Qui est Roxanne Varza, la protégée de Xavier Niel ?
Vous nous recevez au premier étage de STATION F, dans un bureau vitré avec vue sur tout le bâtiment. Que ressent-on quand on dirige un tel lieu ?
Roxanne Varza : Tout le monde me pose la question ! Ça fait maintenant un peu plus de deux ans que je travaille sur le projet, près de six mois que nous sommes effectivement ouverts, ça a vraiment changé les choses. Après ces mois de préparatifs, nous sommes désormais en contact permanent avec les start-up, des gens du monde entier nous rejoignent, nous rendent visite, viennent s’inspirer du lieu. Des entrepreneurs quittent parfois leur pays d’origine pour créer leurs entreprises chez nous. Je suis ère de voir une telle effervescence, six mois seulement après le lancement de STATION F !
Vous avez participé aux travaux de reconstruction du bâtiment, une expérience plutôt originale au regard de votre CV ?

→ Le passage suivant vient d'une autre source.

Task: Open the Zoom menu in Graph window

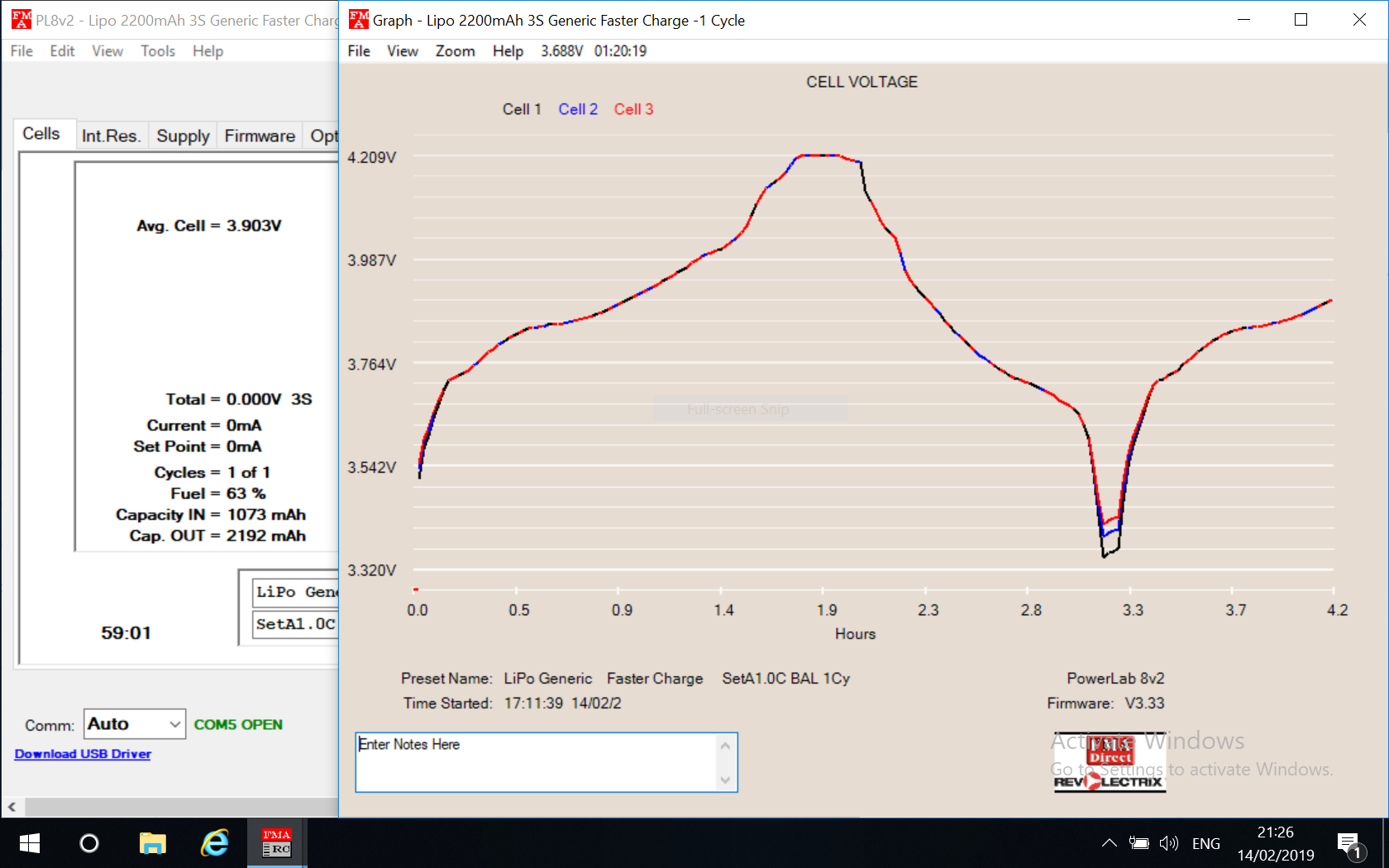Action: [455, 51]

On a commencé les travaux en 2014, je suis arrivée un an plus tard. À la base, la construction n’est pas du tout mon secteur, j’ai appris beaucoup de choses. Ça ressemble à la conception d’un produit hardware, il faut l’imaginer, le développer, veiller à sa concrétisation. Avant même de rejoindre Xavier Niel sur le projet, ce dernier m’avait demandé mon avis sur STATION F. Il voulait que je lui fasse part de mon expérience des autres incubateurs, que l’on s’inspire ensemble de ce que l’on voyait ailleurs. À l’époque, je ne savais pas qu’il me nommerait à la tête de STATION F. J’avais donné un avis indicatif.

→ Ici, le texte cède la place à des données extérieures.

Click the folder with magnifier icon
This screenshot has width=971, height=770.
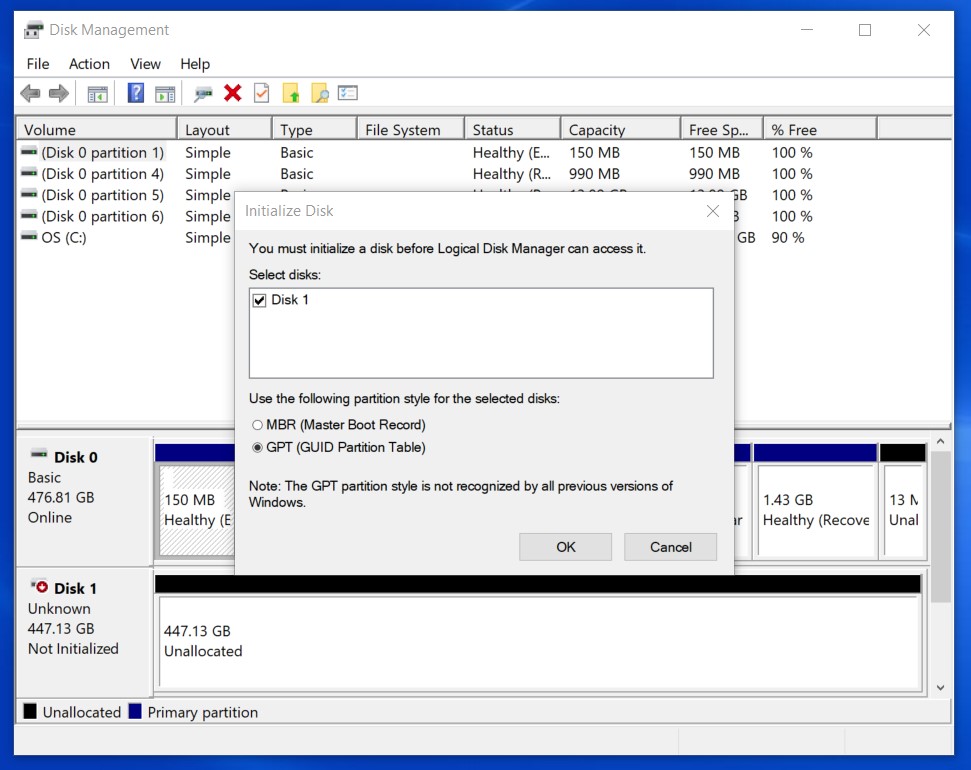(x=320, y=93)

Comment se sont noués les premiers contacts avec Xavier Niel ?
Je l’ai rencontré pour la première fois en 2010, à l’occasion d’un événement chez Microsoft. Steve Ballmer et des entrepreneurs français comme Marc Simoncini et d’autres étaient présents. Beaucoup de gens d’ordinaire inaccessibles, avec qui il faut prendre rendez-vous pour espérer discuter. Au cours de cet événement, quelqu’un m’a présenté à Xavier Niel. Xavier m’a dit connaître mon travail de journaliste chez TechCrunch, j’étais un peu surprise. Quand le projet STATION F a été lancé, il m’a sollicitée. Il voulait mon point de vue et bénéficier de mes expériences à Londres et à San Francisco. On a échangé par e-mail et, rapidement, il m’a invitée à rencontrer les architectes du lieu. Tout s’est fait assez vite!
Vous avez grandi aux États-Unis, travaillé deux ans et demi à Londres. Comment ressentez-vous le fait de travailler désormais en France, dans un pays où l’on fait d’ordinaire peu confiance aux jeunes ?

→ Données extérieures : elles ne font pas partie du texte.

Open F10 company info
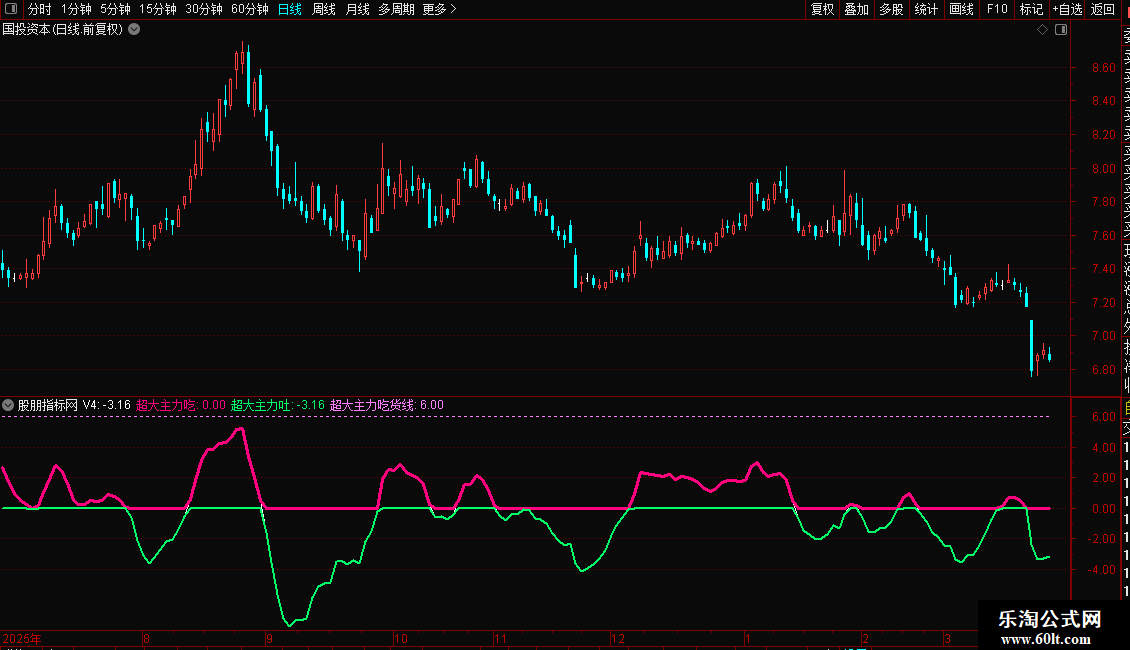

Moi, je ne le ressens pas trop puisque j’évolue dans le milieu des start-up, un secteur où les frontières n’ont pas vraiment d’importance. Souvent, les gens me regardent un peu étonnés, en se demandant pourquoi j’ai quitté San Francisco et les États-Unis, considérés comme l’endroit où il faut être. Bizarrement, depuis l’arrivée de Donald Trump à la Maison Blanche et celle d’Emmanuel Macron à l’Élysée, c’est un peu moins le cas, le rapport s’est presque inversé !
Qu’est-ce qui vous inspire chez Xavier Niel ?
J’adore sa façon de vouloir refaire le monde ! Il dit toujours qu’il est pirate ou hacker. Il n’a pas peur d’être ambitieux, ni de vouloir faire évoluer les grands modèles, ces grands cadres qui nous semblent immuables. Il est très modeste par rapport à ce qu’il a accompli. Et puis il a un côté “humain”, accessible. C’est très appréciable ! Au quotidien, Xavier n’a pas de rôle opérationnel dans le projet, l’équipe STATION F gère de manière indépendante. Mais il nous aide régulièrement sur les sujets stratégiques et son point de vue est fondamental pour nous.
Mille start-up sont présentes ici...
Nous avons 30 programmes pour un total de 1 000 start-up. La plupart durent entre trois et six mois. Le Founders Program, qui est géré directement par STATION F, a une durée illimitée mais nos espaces sont plutôt adaptés à de petites structures de moins de 15 salariés. Avec des exceptions de 20 salariés ou plus, répartis en plusieurs endroits.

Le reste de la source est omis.